--- Kaynak ---
________________
Bir çağa damgasını vuracağı hissedilen olayların ağırlığı, bilinçleri bir anda tarihi sıfatı kazanan zamanı dönemlendirerek ölçmeye zorladı. Düalizm değişik kalıplar içerisinde yüzyıl boyunca sürdürdü varlığını: Özgürlük ve Eşitlik, Bolşevizm ve Antibolşevizm, Kapitalizm ve Komünizm, Doğu ve Batı. Tarih ucu açık bir süreçtir. 
  Sürecin geleceğe doğru açık oluşu çoktan geçmişte kalmış hadiselere dahi etki eder; aradan geçen zamanın ardından tekrar dönüp bakıldığında bu hadiseler de değişirler. Anlaşılan odur ki tarihsel coğrafyaların geri dönüşü hafızalarda tarihsel zamanların geri dönüşüne davetiye çıkarmaktadır. Yüzyılın tarihsel resmini çizecek tarihsel temaların seçimine bu çakışmanın niteliği kılavuzluk eder. 19. yüzyıl siyasi tarihine ait eğilimler çağların ötesinde de izlenebilir ve devam eden geçerlilikleri teyit edebilir. Yüzyıl iki yarıya ayrılabilir: Birinci yarı, onun nihai tarihi çehresini de belirleyecek olan felaketler yarısıdır, ikinci ise en azından hakim medeniyet olan Batı için refah ve sosyal yardımlaşmanın damgasını vurduğu yarıdır.
________________
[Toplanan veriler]
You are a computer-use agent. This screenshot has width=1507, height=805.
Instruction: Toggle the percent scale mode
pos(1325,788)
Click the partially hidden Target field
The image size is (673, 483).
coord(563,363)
________________
--- Yönerge A ---
Kaynak metindeki "Sürecin geleceğe doğru" ile "damgasını vurduğu yarıdır." arasındaki bölümü, iki uç da dahil, birebir yineleyin.
--- Yönerge B ---
Kaynak metne dayanarak şu soruları yanıtlayın:
(i) Tarih nasıl bir süreç olarak tanımlanıyor?
(ii) Düalizmin sürdüğü kalıplarda Kapitalizm hangi kavramla eşleştiriliyor?
(iii) Yüzyılın ikinci yarısı, Batı için neyin damgasını vurduğu yarı olarak nitelendiriliyor?
Satırlar, kaynak metinden bağımsız ayrı bir malzemedir.

--- Alıştırma çözümü A ---
Sürecin geleceğe doğru açık oluşu çoktan geçmişte kalmış hadiselere dahi etki eder; aradan geçen zamanın ardından tekrar dönüp bakıldığında bu hadiseler de değişirler. Anlaşılan odur ki tarihsel coğrafyaların geri dönüşü hafızalarda tarihsel zamanların geri dönüşüne davetiye çıkarmaktadır. Yüzyılın tarihsel resmini çizecek tarihsel temaların seçimine bu çakışmanın niteliği kılavuzluk eder. 19. yüzyıl siyasi tarihine ait eğilimler çağların ötesinde de izlenebilir ve devam eden geçerlilikleri teyit edebilir. Yüzyıl iki yarıya ayrılabilir: Birinci yarı, onun nihai tarihi çehresini de belirleyecek olan felaketler yarısıdır, ikinci ise en azından hakim medeniyet olan Batı için refah ve sosyal yardımlaşmanın damgasını vurduğu yarıdır.

--- Alıştırma çözümü B ---
(i) Ucu açık bir süreç.
(ii) Komünizm.
(iii) Refah ve sosyal yardımlaşmanın.